Having arrived at the conclusion that it was not a rib but a cell of some kind, it behooves us to inquire from the Scriptures themselves what its nature was, and also to seek corroboration for our position in the facts found in our physical frames. We need not fear any disagreement between scriptural truth and physical fact: they must and do agree. If they do not, we are wrong. If they coincide in our interpretation of their testimony, we are probably in possession of the truth.

It is a notable fact which is usually overlooked that humanity was created male and female (Genesis 1:27). The sexes were combined in one individual. Adam was first formed, then Eve. There was an interval between the creation of the man and the building of the woman. After the creation of Adam God planted a garden eastward in Eden. He put the man in the garden to dress it and keep it. He commanded the man as to what he was and was not to eat, and He brought every animal of the field to Adam, who gave them their names.

Let us press the fact, which is repeated in the fifth chapter that "In the day that God created man male and female created He them and called their name Adam in the day when they were created." It is evident that the Scriptures are true, in a much stricter sense than many suppose, that the woman was taken out of man. Nothing new was created when the woman was built. The man permanently lost part of his structure which God removed when He created his helpmeet. In other words, the sexes were separated and Adam retained only masculine functions and Eve was built from the feminine. Do not the facts of the physical world perfectly confirm this interpretation? How could the removal of a rib change Adam from a hermaphrodite to the exclusively masculine structure of his descendants? Such a combination of the sexes is true today of most plants and some worms and mollusks.

It seems most reasonable, then, to believe, on the evidence of Scripture as well as nature, that woman was not a separate creation from man, but was built from that part of his original structure which he now lacks.
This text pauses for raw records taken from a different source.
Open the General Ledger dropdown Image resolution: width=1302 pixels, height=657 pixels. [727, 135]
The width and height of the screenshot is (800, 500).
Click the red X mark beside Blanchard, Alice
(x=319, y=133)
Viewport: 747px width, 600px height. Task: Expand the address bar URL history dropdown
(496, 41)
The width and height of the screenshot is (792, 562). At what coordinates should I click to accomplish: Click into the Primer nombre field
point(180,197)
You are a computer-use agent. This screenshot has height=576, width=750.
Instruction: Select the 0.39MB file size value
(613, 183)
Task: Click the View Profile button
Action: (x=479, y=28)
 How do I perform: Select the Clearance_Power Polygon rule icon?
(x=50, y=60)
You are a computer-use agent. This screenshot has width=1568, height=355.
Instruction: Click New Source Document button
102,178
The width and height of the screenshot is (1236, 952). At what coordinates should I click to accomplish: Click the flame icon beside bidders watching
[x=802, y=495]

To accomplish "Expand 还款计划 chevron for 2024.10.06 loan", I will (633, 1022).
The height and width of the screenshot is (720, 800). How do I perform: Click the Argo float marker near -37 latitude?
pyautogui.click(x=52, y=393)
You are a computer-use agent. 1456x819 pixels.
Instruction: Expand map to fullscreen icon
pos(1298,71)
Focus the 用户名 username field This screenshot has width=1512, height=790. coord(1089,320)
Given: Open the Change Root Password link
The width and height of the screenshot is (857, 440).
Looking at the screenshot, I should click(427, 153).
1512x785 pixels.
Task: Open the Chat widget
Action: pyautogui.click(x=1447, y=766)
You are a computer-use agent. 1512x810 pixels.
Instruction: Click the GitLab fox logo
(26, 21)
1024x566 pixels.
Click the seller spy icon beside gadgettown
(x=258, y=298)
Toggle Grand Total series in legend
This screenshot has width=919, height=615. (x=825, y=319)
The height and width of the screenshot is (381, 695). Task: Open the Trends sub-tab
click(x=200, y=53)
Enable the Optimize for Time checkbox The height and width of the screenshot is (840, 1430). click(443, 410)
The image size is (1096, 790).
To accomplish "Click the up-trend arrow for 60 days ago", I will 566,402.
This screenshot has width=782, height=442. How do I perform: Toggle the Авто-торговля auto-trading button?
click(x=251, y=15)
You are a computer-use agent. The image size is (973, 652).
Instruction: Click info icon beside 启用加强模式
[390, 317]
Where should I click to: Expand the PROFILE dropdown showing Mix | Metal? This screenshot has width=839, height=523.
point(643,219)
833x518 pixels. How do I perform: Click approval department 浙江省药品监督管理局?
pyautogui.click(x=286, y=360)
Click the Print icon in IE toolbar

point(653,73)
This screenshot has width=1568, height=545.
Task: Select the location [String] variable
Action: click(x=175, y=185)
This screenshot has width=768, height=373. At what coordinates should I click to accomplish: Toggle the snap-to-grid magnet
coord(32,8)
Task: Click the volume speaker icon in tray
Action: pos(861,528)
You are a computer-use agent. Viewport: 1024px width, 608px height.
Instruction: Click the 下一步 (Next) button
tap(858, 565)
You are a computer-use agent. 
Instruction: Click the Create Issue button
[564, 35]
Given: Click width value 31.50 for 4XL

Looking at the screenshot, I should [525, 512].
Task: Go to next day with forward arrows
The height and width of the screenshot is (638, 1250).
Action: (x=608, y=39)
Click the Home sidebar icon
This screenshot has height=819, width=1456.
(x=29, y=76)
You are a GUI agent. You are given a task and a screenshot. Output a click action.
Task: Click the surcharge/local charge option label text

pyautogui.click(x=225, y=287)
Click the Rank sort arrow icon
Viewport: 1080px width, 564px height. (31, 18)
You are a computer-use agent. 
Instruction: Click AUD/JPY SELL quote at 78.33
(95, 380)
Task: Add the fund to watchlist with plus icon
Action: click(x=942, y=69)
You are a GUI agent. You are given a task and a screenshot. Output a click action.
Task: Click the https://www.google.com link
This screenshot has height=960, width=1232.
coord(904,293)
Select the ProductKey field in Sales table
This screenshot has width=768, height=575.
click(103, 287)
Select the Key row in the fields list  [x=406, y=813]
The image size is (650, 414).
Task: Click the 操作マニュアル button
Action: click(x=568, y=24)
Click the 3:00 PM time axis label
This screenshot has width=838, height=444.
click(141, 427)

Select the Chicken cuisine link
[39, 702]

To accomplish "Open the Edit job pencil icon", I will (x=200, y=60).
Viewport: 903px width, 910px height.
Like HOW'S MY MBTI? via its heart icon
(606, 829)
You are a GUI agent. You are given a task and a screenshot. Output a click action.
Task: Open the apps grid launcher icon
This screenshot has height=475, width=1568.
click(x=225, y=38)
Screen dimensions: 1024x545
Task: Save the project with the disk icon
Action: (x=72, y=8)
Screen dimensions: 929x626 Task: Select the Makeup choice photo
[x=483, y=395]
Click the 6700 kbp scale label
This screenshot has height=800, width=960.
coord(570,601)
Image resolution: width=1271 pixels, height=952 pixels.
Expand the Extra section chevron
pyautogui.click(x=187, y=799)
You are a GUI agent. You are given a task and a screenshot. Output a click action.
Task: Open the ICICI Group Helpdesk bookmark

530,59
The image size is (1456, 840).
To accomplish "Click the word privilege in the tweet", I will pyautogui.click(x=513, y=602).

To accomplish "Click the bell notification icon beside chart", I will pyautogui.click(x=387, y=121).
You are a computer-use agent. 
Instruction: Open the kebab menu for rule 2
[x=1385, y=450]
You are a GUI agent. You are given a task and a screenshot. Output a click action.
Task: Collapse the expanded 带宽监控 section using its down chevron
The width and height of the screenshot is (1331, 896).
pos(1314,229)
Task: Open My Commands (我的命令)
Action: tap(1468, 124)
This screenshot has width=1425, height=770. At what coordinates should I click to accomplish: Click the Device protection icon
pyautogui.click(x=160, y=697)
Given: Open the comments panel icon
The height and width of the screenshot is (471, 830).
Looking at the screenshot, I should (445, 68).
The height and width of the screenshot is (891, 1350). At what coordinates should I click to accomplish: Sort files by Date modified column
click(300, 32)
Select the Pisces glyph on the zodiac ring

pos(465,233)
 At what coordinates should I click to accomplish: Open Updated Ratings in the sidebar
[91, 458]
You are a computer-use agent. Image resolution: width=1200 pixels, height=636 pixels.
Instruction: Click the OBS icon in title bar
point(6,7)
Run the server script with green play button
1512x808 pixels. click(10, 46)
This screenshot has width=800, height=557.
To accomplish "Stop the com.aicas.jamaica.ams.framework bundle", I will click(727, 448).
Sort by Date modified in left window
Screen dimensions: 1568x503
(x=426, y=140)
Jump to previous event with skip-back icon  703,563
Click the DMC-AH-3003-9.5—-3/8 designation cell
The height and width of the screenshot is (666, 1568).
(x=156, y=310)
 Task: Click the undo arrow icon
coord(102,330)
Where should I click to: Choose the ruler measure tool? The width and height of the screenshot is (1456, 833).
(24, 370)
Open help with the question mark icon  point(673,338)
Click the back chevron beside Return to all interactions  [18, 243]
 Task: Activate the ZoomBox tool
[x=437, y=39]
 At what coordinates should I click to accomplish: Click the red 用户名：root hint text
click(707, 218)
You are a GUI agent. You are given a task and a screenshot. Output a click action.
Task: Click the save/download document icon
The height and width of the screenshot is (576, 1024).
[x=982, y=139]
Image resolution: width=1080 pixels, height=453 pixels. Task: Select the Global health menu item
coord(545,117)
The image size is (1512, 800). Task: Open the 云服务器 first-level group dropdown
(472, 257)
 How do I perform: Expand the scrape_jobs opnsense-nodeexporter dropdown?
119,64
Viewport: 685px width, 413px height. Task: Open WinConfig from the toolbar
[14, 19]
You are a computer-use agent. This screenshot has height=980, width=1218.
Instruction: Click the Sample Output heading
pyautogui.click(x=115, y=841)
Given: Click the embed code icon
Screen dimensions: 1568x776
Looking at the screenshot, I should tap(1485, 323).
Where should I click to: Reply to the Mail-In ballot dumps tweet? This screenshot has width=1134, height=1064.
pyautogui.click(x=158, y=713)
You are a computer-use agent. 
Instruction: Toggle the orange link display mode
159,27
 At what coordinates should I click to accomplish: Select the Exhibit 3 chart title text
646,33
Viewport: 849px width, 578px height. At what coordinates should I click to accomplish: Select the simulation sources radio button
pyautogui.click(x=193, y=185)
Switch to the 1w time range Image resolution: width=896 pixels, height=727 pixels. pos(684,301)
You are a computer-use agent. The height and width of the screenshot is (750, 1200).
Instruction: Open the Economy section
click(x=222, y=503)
This is fraught with much beautiful material for reflection. Man, once complete in himself, is now but a part of his original self. The primal perfection can only be attained by the union of the two. They are in very deed one flesh. The One who severed them from one another in that deep sleep which fell upon Adam is the One who yokes them together in holy wedlock.`

Is not this the key to our Lord's discourse against divorce? He is very emphatic. "From the beginning of creation He makes them male and female." This can refer only to the time when both were included in the one human being, Adam. Hence, "On this account a man will be leaving his father and mother and will be joined to his wife, and the two will be for one flesh, so that they are no longer two, but one flesh. Then that which God yokes together let no man be severing."

Here, indeed, we have the divine illustration of our union with Christ. Though it seems beyond belief, He is incomplete without us. We were chosen in Him before the disruption and now we become one with Him in redemption. Here there is no divorce possible. The ecclesia is His complement or fullness. It takes both to make a perfect Body for the Christ. The transcendent nature of this grace can only be absorbed by mature meditation. May we have grace to enjoy it fully!

Postscript:

Concordant Version Note on Genesis 2:21

This stem is rendered "beam," "board," "chamber," "corner," "leaf," "plank" and "side" in the A.V. Only here is it "rib." It denotes an angular enclosed space. The "boards" of the tabernacle consisted of two planks, forming an angular vault. Here the female parts of humanity are severed from the male, to build the woman. The breasts of the male are a vestigial reminder that humanity was originally bisexual.